I asked on Twitter if any venues might be interested in hosting such a performance and the Space offered me a slot almost immediately. The Isle of Dogs is quite a schlep from my home in the bottom left corner of London but somehow it feels right and proper to be performing A Christmas Carol in the east of the city. I've visited the venue and it's wonderful; apparently Sir Ian McKellen is something of a patron.
A Christmas Carol is a story which never loses its relevance, and reading it this year, in the run-up to an election which in one way or another promises to at the very least overshadow Christmas if not bury it altogether, it feels more salient than ever.
I didn't see either of the two thus far televised 'leaders' debates; I understand Boris Johnson is bottling out of all the forthcoming ones, much as Theresa May did last time (and, while we're here, is our most self-consciously Dickensian politician, Jacob Rees Marley, even still alive?). As such I only heard about Jeremy Corbyn's suggestion of A Christmas Carol as an ideal gift for Johnson after the event.
It was a nice move on Corbyn's part and no doubt sincerely meant, though some people have picked up on the fact that the depiction of Fagin in Oliver Twist might mean that invoking Dickens won't have done Corbyn any favours with regard to the ongoing row about anti-Semitism in the Labour Party, although it's worth bearing in mind that in the years following that book's publication Dickens expressed regret at what a racist caricature Fagin had been, and later editions of the story were in fact edited to depict him in a less viciously anti-Semitic manner. So it is possible to admit to having made such a mistake and try to make amends for it. Just saying.

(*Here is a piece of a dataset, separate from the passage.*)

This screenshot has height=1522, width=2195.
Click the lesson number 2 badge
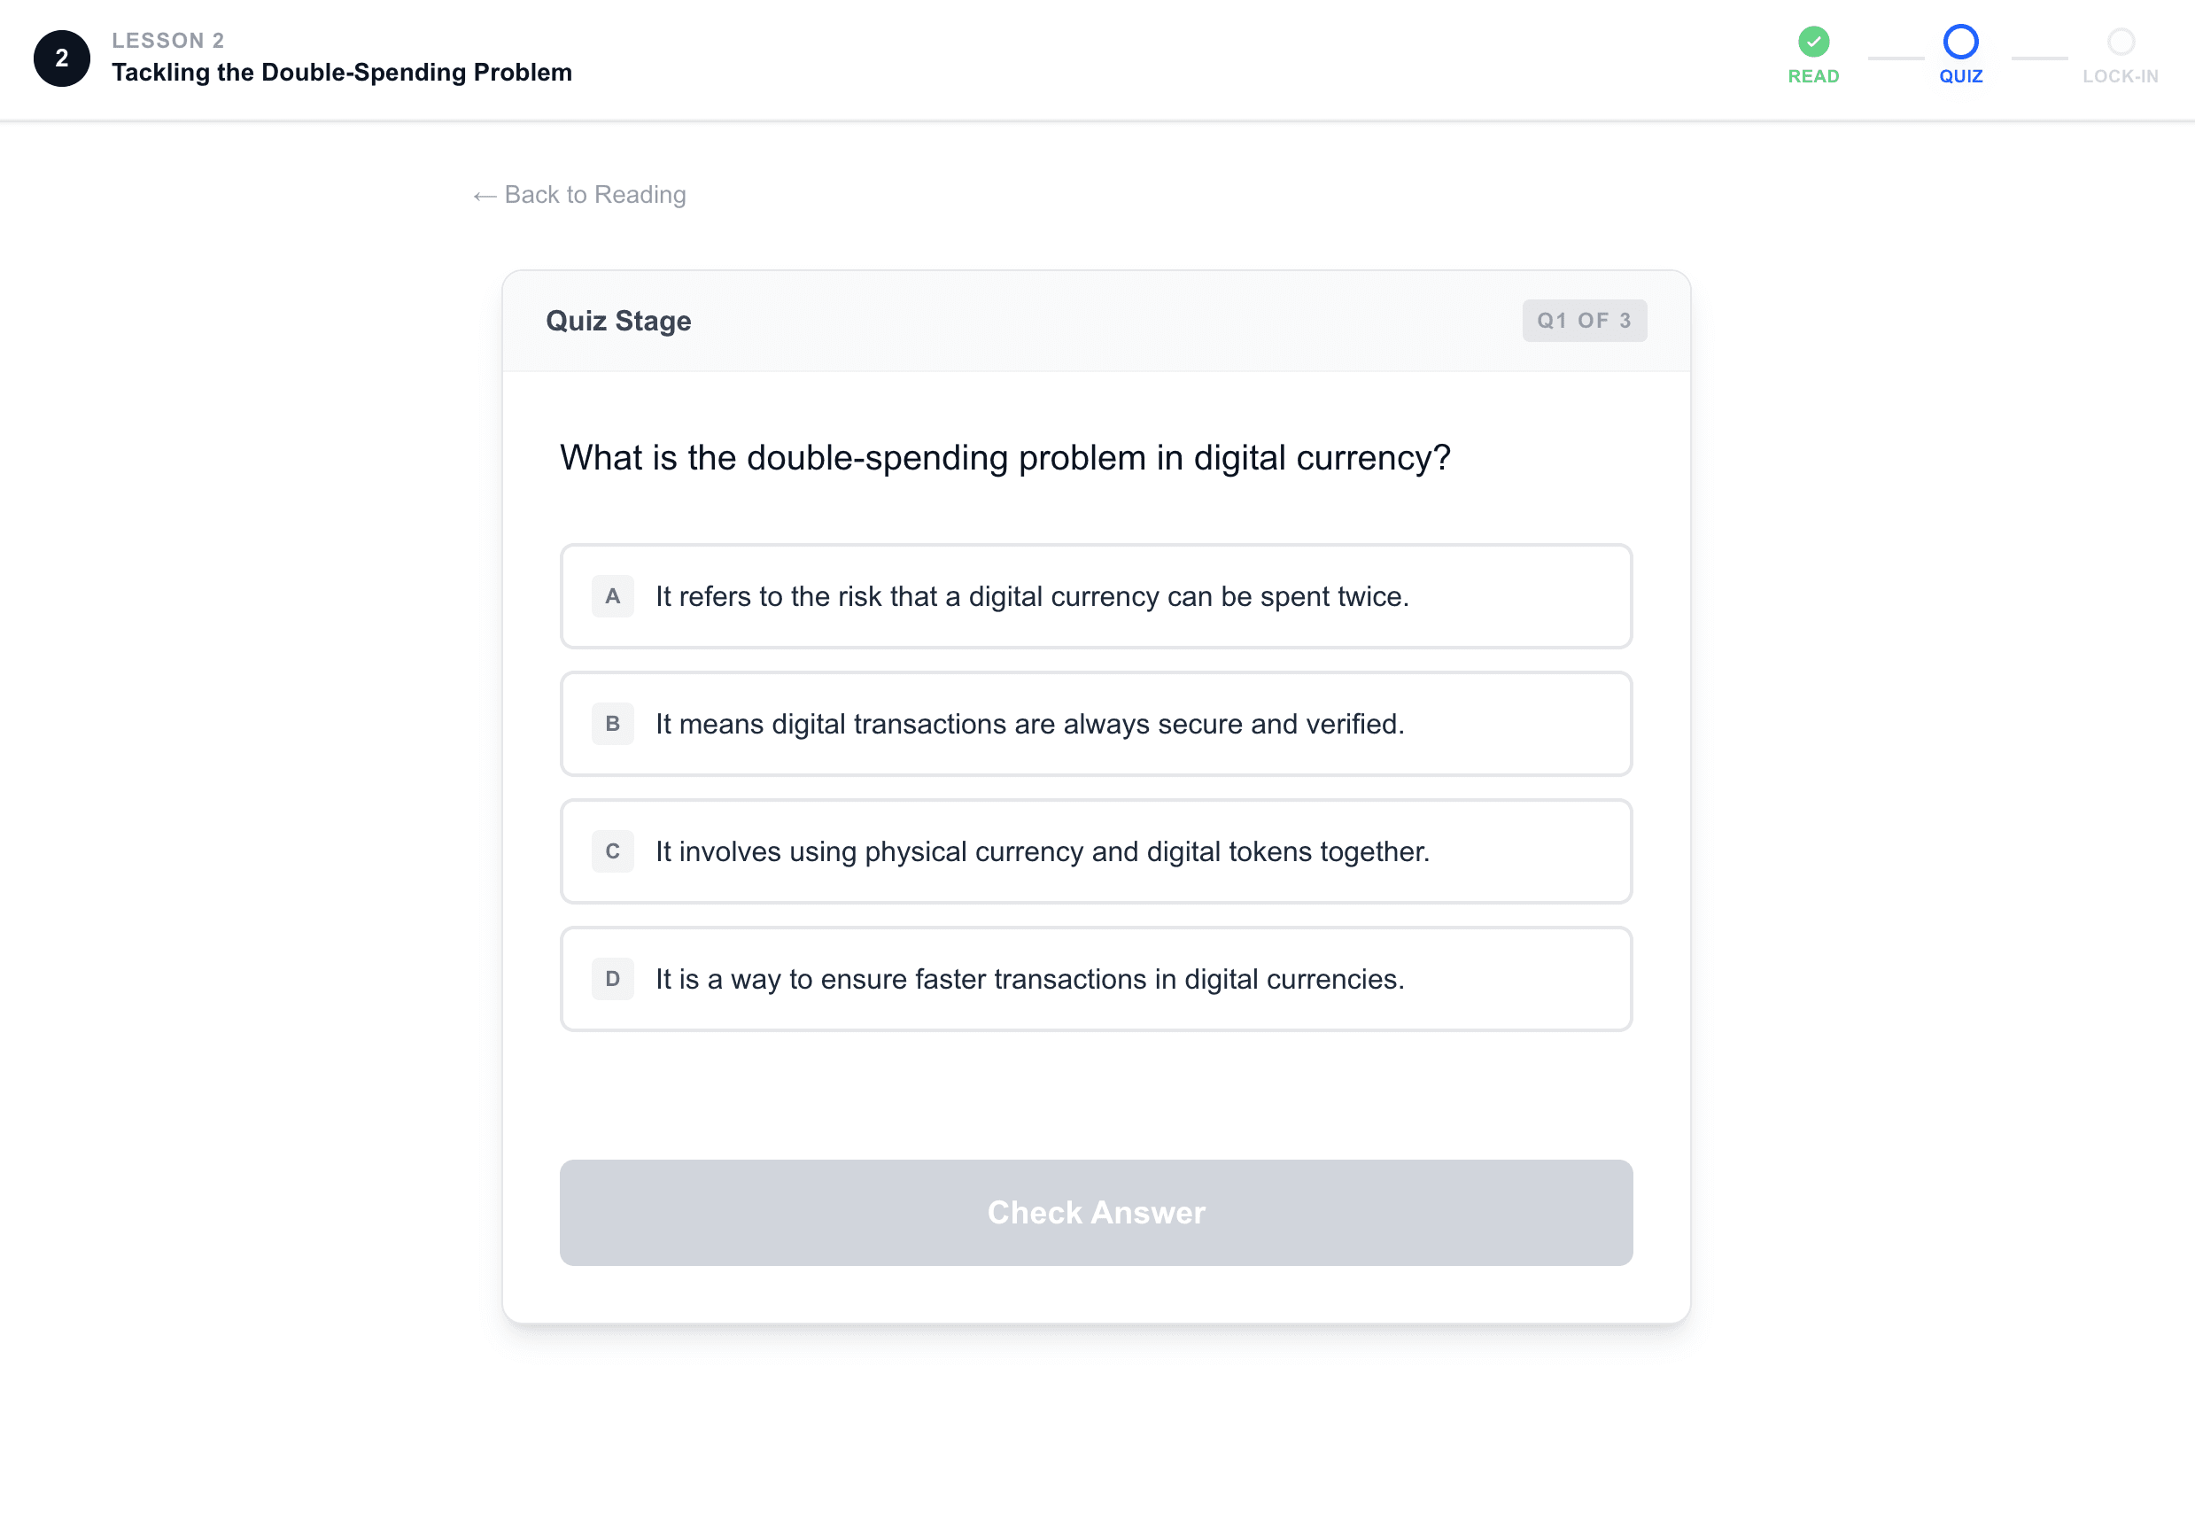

A Christmas Carol is one of those stories that we will never escape, nor should we try to. A few years ago in my contribution to the book The Atheists' Guide To Christmas I noted that it has, if not exactly supplanted, certainly drawn up alongside the nativity itself as the foundational 'legend' of the season. I can't imagine ever living in a society where the message of the story - that we are all bound together and that looking after those around you is looking after yourself, in the most fundamental way - wouldn't bear repeating. It certainly bears repeating now.
Vote, vote tactically and encourage your friends to do likewise.
I'm not going to let them ruin my Christmas without a fight.